Jumat, 11 Maret 2011

KARAKTERISTIK NEO HADDADIYAH

(Menyingkap Karakter Haddadiyah Yang Tersembunyi Pada Pengaku-ngaku Salafiyah Yang Hakikatnya Adalah Hizbiyah Yang Membinasakan)
Oleh : Ustadz Abu Salmah al-Atsari


Sebenarnya telah banyak para ulama yang memperingatkan akan bahaya dan kerusakan manhaj haddadiyah ini, terdepan di kalangan para ulama yang telah menjelaskan akan bahaya manhaj ini adalah :
1. Al-Imam al-Muhaddits Muhammad Nashiruddin al-Albani rahimahullahu dalam ceramah beliau yang berjudul Haqiqotul Bida’ wal Kufri, dan masih banyak lagi ceramah-ceramah beliau lainnya.
2. Al-Imam al-‘Allamah ‘Abdul ‘Aziz bin ‘Abdilllah bin Baz rahimahullahu di dalam kaset-kaset rekaman ceramah dan tanya jawab beliau yang tersebar, diantaranya yang berjudul Kibarul ‘Ulama Yatakallamuuna ‘anid Du’at dan Majmu’ Fatawa wa Maqoolat Mutanawwi’ah juz XXVIII
3. Al-Imam al-Faqih Muhammad bin Shalih al-‘Utsaimin rahimahullahu di dalam Liqo’ Babil Maftuh no. 67, 98 dan selainnya.
4. Al-‘Allamah al-Muhaddits ‘Abdul Muhsin al-‘Abbad hafizhahullahu dalam risalah Rifoqn Ahlas Sunnah dan al-Hatstsu ‘ala ittiba`is Sunnah, dan selainnnya dari ceramah-ceramah beliau.
5. Al-‘Allamah DR. Prof. Rabi’ bin Hadi al-Madkholi hafizhahullahu dalam artikel beliau yang berjudul Mumayyizat al-Haddadiyah dan selainnya.
6. Al-‘Allamah DR. Shalih bin Fauzan al-Fauzan hafizhahullahu dalam buku beliau Zhahiratut Takfir, at-Tabdi’ wat Tafsiq dan kumpulan ceramah beliau di dalam Silsilah Muhadhoroh fil Aqidah wad Da’wah.
7. Al-‘Allamah DR. Bakr Abu Zaid dalam buku beliau, Tashnifun Naas bayna azh-Zhonni wal Yaqin.
8. Masyaikh Yordania di dalam ceramah-ceramah mereka yang mereka sampaikan di dauroh-dauroh dan liqo’at mereka.
9. Syaikh Amru ‘Abdul Mun’im Salim dalam buku beliau yang bagus al-Ushul allati bana ‘alaihaa ghulaatu madzhabihim fit tabdi’.

Bagian Data:
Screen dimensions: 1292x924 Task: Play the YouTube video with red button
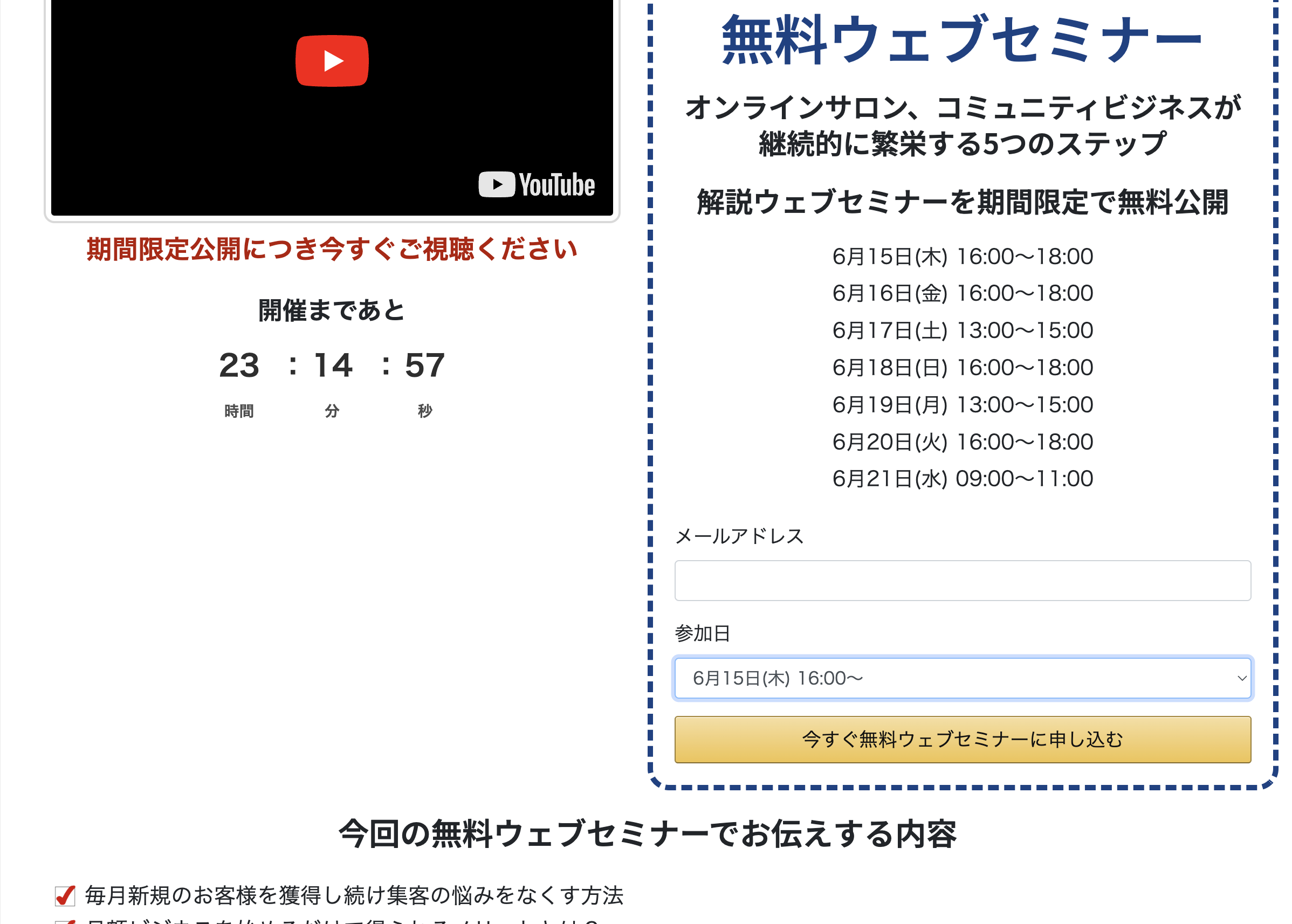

Yang Akan Dikerjakan:
[1] Kutiplah dari teks tentang Haddadiyah bagian yang dimulai dengan "7. Al-‘Allamah DR." dan berlanjut hingga "dan liqo’at mereka.".
[2] Tulis ulang secara lebih ringkas paragraf dalam teks tentang Haddadiyah yang diawali dengan "Sebenarnya telah banyak para ulama", tanpa menghilangkan fakta utamanya.
[3] Menurut teks tentang Haddadiyah, apa judul artikel Rabi' bin Hadi al-Madkholi yang disebutkan di sana?
Gunakan hanya teks tentang Haddadiyah di atas sebagai sumber.

Jawaban Tugas:
[1]
7. Al-‘Allamah DR. Bakr Abu Zaid dalam buku beliau, Tashnifun Naas bayna azh-Zhonni wal Yaqin.
8. Masyaikh Yordania di dalam ceramah-ceramah mereka yang mereka sampaikan di dauroh-dauroh dan liqo’at mereka.

[2] Banyak ulama telah memperingatkan bahaya dan kerusakan manhaj Haddadiyah, dan yang terdepan menjelaskannya adalah para ulama berikut:

[3] Mumayyizat al-Haddadiyah.